Speaking to the Natural Gas Roundtable in Washington, DC, Alexander said he may introduce gas-specific legislation but only if he and Sen. Pete Domenici (R-NM), chairman of the Senate Energy and Natural Resources Committee, "agree that that is a better way to proceed" than addressing natural gas issues in a comprehensive energy bill.
"It's still possible that I might introduce a separate [gas] bill. Others might as well. But if I feel like we're more likely to get a good result on natural gas [by] making it part of the whole energy bill, then that's the way we'll do it," he told reporters following his speech.
"I care about the price of natural gas because it's hurting Tennessee." He noted that the high gas prices have affected Eastman Chemical, a major employer in the state, driven up fertilizer prices for Tennessee's agricultural community and taken a toll on manufacturers. "It's a jobs issue for me."
Alexander said he and Domenici will determine what approach to take with natural gas within the "next couple of months." The committee currently is in the process of drafting an energy bill now and hopes to have a bill ready in about 60 days. At this stage, "we don't know yet" if the Senate will stick with a comprehensive energy bill approach, he noted.
"In a way, it's a good thing, I suppose, that the energy bill didn't pass last year...because what we may be able to come up with this year should be better. There's a larger sense of urgency. There is more bipartisan cooperation" at least at the committee level, he noted.

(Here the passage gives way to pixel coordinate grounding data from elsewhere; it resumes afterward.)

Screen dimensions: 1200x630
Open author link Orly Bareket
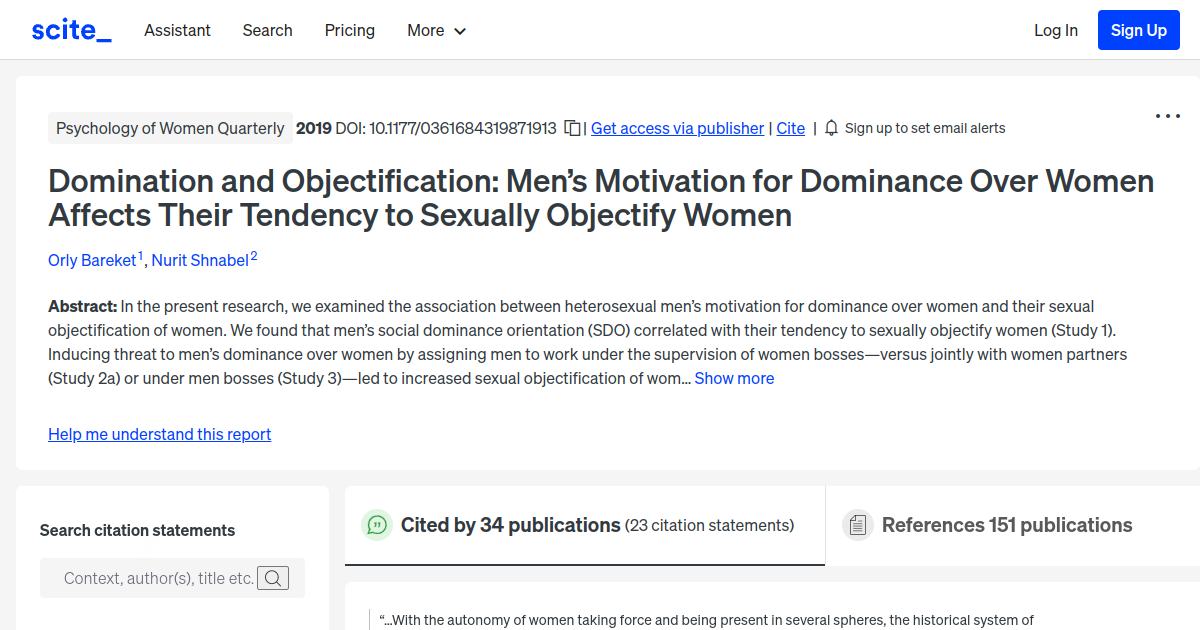coord(91,260)
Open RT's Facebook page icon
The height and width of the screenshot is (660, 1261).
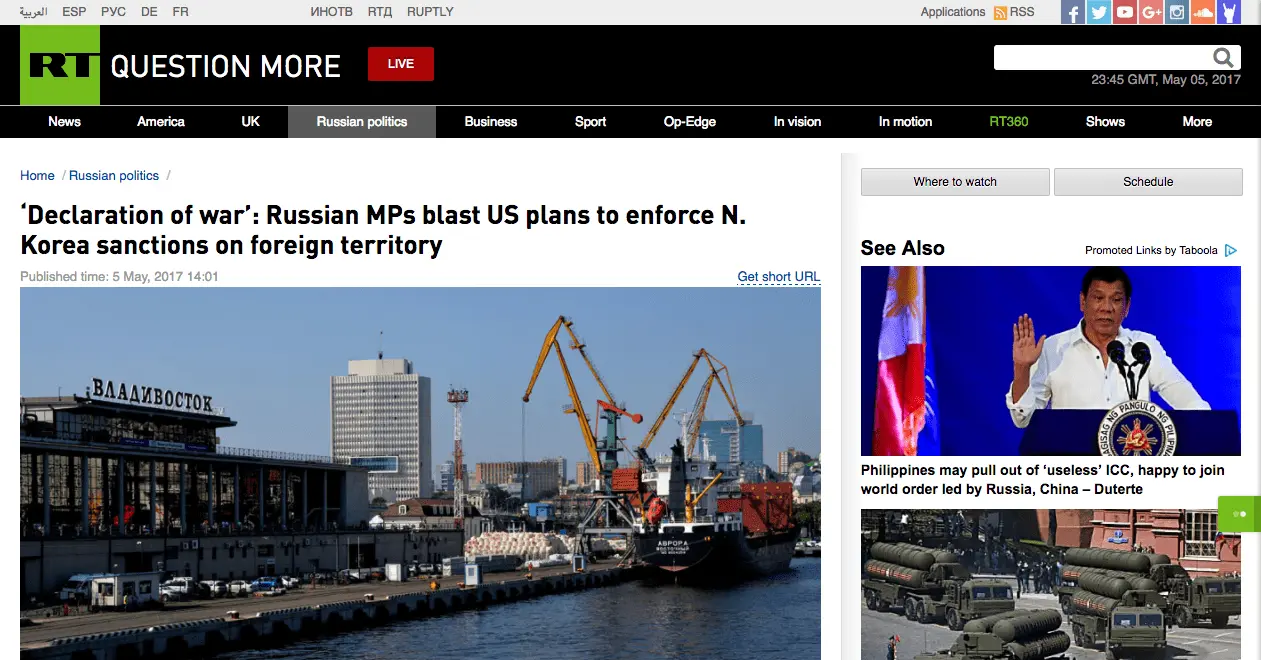click(x=1073, y=12)
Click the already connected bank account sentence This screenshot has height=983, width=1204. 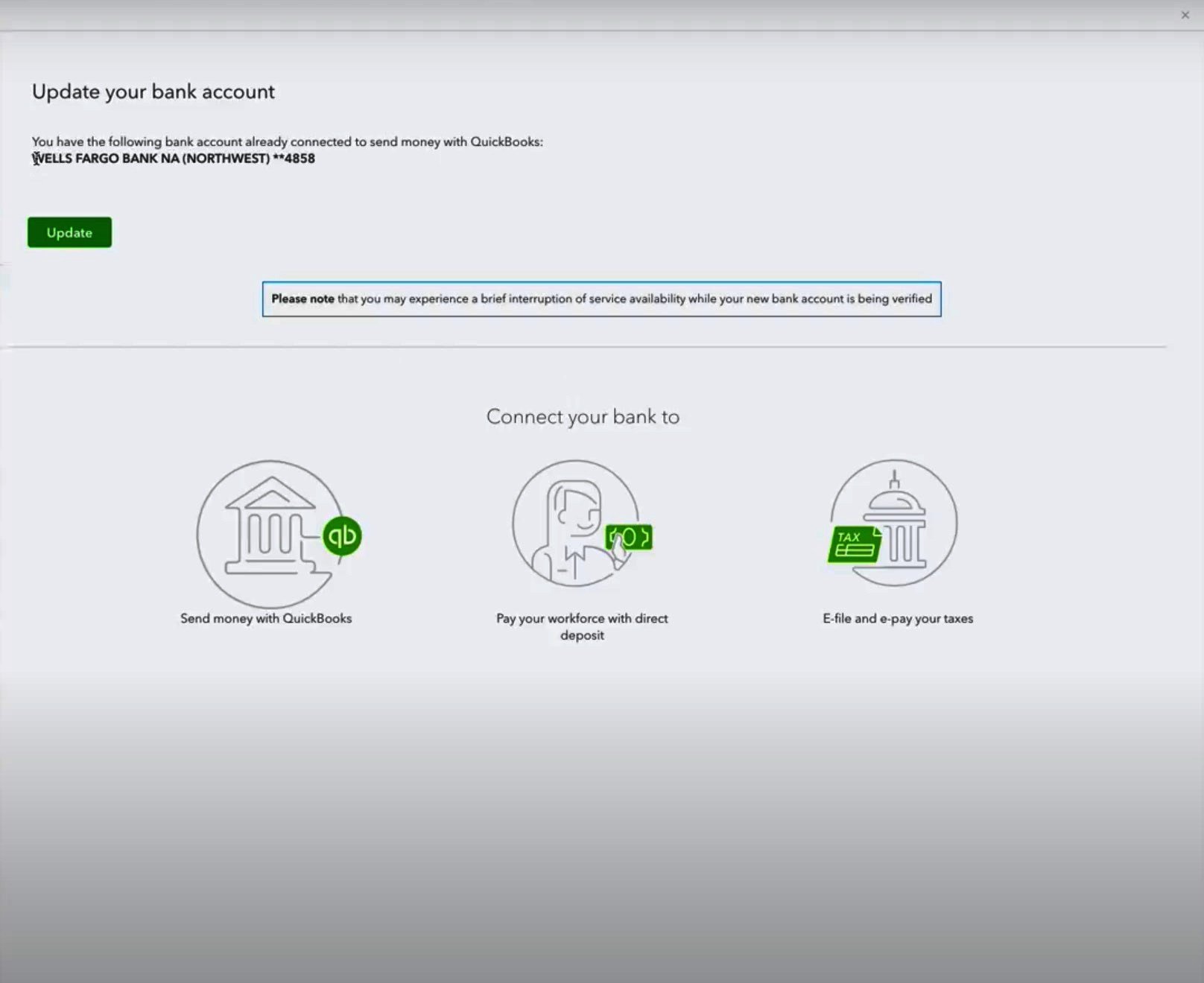point(287,141)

Alexander said Senate Majority Leader Bill Frist (R-TN) and Domenici will decide the strategy with respect to the Arctic National Wildlife Refuge (ANWR). He conceded that an energy bill that opens part of ANWR to oil and gas drilling will be difficult to pass in the Senate. "None of us wants ANWR...to torpedo the energy bill."
On the House side last week, Majority Leader Tom DeLay (R-TX) signaled that ANWR will be part of the House's energy bill. He noted that he supported the efforts of Rep. Richard Pombo (R-CA), chairman of the House Resources Committee, to have ANWR in the final bill that reaches the House floor. "Opening up ANWR for exploration...enjoys bipartisan support in the House."
The Senate energy panel hasn't decided yet if it will address the issue of who has jurisdiction over the siting of liquefied natural gas (LNG) terminals in an energy bill, according to Alexander. "We're trying to understand what would be best to do. There is already in a way concurrent jurisdiction because states are able to effectively veto a new LNG terminal by not granting a clean air permit or clean water permit," he said.
"My hope would be...that FERC might be able to lead a process that would locate terminals in places where people either wanted them or didn't object to them," he noted.
At a Senate Energy Committee hearing last Tuesday on LNG, Domenici expressed support for a strong federal role balanced by state input in siting import terminals for liquefied natural gas (LNG) in the wake of an industry report that warned that gas prices could double to $13.76/MMBtu by 2020 if policy makers do not quickly take steps to increase and diversify supply.
"I am deeply concerned by these warnings" in the American Gas Foundation (AGF) report that was released Monday, he said during a hearing that examined the issues underlying the dispute between FERC and California regulators over who has authority over the siting of a proposed LNG facility in the Port of Long Beach, CA.
"I do not want to wait until this economy is in a recession driven by high energy prices before we act. The federal government must take the lead in educating the public on the facts of LNG..., in educating special interest groups who complain about any new energy production..., [and] in crafting a procedure for siting LNG ports that appropriately balances state and local input with national interests," Domenici noted.
"We have some difficult choices ahead that require federal leadership. The Energy Information [Administration] tells us we must increase our importation of LNG nearly 30-fold by 2025 to meet domestic demand. The American Gas Foundation...warned that natural gas prices could double in the next 15 years if we don't increase domestic production, build LNG ports and diversify our sources of electricity."